Supplementary Material for: 3-Hydroxybutyrate Prevents Pulmonary Vein Arrhythmogenesis by Regulating Calcium/Calmodulin-Dependent Protein Kinase II Signaling and Oxidative Stress

Introduction Atrial fibrillation is the most common sustained cardiac arrhythmia, primarily caused by arrhythmogenic activity within the pulmonary veins (PVs). Enhanced ketone body utilization can prevent heart failure by reducing inflammation and oxidative stress, factors crucial for atrial fibrillation pathogenesis. However, the role of ketone bodies in PV arrhythmogenesis remains unclear. This study investigated the effect of 3-hydroxybutyrate (3-OHB), the most abundant ketone body, on PV arrhythmogenesis and explored the underlying mechanisms.

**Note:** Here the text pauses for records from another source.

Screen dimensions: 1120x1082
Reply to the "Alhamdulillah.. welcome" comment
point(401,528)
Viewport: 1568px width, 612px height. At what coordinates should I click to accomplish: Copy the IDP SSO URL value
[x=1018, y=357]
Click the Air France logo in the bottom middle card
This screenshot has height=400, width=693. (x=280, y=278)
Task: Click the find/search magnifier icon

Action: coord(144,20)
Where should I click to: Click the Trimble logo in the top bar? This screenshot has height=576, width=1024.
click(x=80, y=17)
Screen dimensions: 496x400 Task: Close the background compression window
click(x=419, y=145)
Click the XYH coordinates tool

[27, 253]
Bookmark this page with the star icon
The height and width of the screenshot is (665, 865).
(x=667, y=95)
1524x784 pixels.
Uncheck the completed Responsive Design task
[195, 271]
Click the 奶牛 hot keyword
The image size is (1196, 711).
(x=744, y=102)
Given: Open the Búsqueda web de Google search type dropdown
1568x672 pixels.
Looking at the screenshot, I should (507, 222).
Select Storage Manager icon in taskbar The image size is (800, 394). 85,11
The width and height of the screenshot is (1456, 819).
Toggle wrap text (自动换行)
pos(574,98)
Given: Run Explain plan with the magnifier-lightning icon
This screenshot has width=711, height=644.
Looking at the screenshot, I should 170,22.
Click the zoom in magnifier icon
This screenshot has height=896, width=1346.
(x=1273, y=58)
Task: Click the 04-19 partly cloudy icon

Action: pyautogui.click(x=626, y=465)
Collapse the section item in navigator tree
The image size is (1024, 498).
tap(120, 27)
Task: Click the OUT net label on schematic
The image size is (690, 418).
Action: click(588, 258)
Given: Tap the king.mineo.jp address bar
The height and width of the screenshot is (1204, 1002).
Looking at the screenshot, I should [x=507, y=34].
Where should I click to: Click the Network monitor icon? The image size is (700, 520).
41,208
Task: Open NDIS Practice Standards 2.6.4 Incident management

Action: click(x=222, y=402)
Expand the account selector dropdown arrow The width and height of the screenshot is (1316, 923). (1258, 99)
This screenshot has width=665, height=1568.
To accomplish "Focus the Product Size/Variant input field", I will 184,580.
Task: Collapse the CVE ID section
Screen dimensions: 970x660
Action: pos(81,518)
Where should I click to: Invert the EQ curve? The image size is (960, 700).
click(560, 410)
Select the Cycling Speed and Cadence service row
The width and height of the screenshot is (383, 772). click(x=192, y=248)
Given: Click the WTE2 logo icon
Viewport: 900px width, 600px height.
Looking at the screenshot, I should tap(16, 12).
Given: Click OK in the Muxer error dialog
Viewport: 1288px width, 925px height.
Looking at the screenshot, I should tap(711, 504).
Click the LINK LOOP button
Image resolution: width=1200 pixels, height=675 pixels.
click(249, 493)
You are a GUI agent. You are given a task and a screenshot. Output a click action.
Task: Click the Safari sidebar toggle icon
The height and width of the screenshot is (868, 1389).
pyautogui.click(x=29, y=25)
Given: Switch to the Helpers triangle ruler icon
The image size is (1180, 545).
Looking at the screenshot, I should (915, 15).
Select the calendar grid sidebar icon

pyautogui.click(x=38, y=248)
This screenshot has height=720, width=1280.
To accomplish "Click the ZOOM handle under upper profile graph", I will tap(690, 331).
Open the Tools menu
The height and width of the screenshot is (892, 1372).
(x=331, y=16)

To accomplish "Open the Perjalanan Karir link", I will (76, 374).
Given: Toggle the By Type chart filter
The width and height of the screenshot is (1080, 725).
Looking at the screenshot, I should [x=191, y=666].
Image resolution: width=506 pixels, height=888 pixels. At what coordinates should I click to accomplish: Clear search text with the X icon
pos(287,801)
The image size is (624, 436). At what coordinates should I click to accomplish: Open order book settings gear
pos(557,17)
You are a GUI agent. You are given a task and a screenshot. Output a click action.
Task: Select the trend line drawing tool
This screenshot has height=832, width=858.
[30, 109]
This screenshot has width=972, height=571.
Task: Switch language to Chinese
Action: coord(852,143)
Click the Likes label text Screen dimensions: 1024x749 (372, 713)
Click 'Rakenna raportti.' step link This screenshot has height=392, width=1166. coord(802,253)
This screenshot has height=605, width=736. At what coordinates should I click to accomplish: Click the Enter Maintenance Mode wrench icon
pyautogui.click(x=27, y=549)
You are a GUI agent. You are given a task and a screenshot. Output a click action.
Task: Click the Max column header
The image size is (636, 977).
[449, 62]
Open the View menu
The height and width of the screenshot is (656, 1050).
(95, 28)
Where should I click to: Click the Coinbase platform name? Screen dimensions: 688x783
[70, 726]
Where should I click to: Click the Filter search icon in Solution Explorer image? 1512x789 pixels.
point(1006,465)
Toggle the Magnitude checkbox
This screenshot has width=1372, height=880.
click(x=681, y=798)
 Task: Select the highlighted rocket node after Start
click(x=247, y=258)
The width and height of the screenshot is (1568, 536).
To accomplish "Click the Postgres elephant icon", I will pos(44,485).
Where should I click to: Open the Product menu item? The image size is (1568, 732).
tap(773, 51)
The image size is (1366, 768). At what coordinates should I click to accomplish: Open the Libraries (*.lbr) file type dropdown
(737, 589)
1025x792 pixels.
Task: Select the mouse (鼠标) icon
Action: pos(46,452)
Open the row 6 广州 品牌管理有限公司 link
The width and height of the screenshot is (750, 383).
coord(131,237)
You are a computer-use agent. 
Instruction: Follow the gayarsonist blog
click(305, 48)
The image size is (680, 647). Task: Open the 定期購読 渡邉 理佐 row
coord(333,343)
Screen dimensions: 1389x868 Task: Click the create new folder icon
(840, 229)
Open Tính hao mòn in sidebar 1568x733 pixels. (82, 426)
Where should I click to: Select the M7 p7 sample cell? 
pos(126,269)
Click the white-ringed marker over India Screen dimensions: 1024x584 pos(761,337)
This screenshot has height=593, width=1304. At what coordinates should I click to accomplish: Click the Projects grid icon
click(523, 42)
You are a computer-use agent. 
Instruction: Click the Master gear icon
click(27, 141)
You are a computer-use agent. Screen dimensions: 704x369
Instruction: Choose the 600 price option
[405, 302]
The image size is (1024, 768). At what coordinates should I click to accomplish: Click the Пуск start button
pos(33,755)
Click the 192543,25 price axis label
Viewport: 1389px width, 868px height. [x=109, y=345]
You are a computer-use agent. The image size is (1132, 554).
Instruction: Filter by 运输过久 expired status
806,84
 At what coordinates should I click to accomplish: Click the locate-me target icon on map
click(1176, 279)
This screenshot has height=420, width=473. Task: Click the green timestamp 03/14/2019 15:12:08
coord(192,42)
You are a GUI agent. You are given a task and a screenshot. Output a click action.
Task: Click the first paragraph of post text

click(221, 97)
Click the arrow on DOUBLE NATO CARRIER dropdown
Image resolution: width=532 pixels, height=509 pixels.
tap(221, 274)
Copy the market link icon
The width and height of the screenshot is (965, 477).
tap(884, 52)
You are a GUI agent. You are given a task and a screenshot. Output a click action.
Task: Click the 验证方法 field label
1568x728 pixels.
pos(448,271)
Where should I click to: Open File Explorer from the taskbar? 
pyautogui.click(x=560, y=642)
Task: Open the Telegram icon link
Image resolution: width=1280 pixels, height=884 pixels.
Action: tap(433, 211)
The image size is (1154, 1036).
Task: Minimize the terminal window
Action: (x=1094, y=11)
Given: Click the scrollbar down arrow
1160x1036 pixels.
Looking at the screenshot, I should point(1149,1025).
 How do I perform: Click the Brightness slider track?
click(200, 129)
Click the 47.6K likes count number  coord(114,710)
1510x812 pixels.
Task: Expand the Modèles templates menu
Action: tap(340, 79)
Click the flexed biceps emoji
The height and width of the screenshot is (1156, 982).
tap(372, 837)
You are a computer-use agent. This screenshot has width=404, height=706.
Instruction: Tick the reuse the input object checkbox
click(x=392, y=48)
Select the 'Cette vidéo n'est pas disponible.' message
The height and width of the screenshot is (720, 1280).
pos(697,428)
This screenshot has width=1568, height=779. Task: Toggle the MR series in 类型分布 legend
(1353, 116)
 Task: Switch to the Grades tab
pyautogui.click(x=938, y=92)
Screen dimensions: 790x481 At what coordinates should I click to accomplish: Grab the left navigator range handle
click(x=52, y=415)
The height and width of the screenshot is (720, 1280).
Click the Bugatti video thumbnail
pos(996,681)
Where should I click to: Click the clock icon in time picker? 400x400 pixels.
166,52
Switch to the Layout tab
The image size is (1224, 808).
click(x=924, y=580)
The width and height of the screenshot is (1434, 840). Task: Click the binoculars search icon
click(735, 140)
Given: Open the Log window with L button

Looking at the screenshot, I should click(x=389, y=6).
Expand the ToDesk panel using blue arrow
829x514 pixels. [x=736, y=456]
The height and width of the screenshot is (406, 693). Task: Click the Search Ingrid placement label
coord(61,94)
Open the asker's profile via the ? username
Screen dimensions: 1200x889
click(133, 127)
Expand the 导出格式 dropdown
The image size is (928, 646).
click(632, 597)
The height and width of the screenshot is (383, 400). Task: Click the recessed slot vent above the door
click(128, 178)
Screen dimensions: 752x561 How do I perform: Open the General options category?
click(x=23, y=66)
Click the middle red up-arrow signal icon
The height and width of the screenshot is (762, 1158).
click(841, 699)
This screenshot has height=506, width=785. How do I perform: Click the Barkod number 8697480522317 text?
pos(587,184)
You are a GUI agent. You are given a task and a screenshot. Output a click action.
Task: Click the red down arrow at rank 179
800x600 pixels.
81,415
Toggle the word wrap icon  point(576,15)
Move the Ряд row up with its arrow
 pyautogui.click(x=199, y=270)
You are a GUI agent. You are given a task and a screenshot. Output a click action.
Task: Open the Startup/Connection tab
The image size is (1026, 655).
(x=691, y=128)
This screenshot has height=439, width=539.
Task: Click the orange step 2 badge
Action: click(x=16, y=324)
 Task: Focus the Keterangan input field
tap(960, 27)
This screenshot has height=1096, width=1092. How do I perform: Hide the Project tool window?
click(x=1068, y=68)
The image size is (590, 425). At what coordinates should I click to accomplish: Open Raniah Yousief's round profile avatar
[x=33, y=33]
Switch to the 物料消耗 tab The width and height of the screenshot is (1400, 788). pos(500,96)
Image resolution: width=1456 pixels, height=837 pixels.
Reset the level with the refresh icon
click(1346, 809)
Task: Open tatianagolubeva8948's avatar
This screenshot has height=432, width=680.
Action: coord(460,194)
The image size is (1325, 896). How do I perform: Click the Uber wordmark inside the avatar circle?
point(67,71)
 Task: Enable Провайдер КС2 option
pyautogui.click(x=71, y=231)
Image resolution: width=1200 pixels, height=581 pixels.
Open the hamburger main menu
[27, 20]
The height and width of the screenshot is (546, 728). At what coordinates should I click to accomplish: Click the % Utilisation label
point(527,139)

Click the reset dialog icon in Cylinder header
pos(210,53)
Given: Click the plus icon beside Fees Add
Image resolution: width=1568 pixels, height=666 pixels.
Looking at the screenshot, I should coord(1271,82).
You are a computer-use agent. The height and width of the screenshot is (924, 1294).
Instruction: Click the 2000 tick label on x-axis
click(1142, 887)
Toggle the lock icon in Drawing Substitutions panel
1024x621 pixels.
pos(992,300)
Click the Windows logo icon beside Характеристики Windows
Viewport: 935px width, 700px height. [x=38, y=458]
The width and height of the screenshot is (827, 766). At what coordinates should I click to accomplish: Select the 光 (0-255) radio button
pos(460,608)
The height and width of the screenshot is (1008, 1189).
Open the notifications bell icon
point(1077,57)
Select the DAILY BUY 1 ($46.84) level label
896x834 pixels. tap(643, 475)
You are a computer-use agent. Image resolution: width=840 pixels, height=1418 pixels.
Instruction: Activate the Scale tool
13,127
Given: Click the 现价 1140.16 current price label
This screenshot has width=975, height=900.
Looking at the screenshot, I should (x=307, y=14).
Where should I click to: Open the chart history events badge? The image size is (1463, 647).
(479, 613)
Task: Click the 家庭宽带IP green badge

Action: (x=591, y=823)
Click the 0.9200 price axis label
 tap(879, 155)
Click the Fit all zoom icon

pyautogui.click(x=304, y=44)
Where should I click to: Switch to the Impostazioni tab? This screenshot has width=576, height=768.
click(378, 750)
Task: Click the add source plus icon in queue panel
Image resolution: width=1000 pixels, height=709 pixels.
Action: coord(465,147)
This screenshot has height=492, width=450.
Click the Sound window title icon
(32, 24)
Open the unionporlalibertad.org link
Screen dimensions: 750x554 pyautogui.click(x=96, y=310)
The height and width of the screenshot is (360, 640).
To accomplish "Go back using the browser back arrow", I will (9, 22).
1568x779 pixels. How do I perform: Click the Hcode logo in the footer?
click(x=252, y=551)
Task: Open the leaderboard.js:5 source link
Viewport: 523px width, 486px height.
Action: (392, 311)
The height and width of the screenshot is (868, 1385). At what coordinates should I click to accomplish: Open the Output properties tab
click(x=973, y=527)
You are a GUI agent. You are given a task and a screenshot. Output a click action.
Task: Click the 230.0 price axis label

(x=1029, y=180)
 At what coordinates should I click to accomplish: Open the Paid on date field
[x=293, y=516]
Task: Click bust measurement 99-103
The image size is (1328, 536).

Methods Using conventional microelectrodes and the patch-clamp technique, we analyzed electrophysiological characteristics and ionic currents in isolated rabbit PV tissues and single PV cardiomyocytes. Results The effects of 3-OHB (10 mM) on reactive oxygen species (ROS) production, calcium homeostasis, and phosphorylated calcium/calmodulin-dependent protein kinase II (CaMKII) expression were analyzed through confocal microscopy and Western blotting. The results indicated that 3-OHB dose-dependently reduced PV spontaneous activity, contractility and diastolic tension. However, these effects were blocked by KN93 and AIP, a CaMKII inhibitor. Moreover, 3-OHB reduced late sodium and L-type calcium currents in PV cardiomyocytes; these effects were blocked by KN93 and AIP. Furthermore, 3-OHB reduced cytosolic ROS levels and phosphorylated CaMKII expression. Conclusion 3-OHB prevents PV arrhythmogenesis by modulating ionic currents, reducing ROS production, and regulating CaMKII signaling. Thus, 3-OHB holds promise as an antiarrhythmic agent.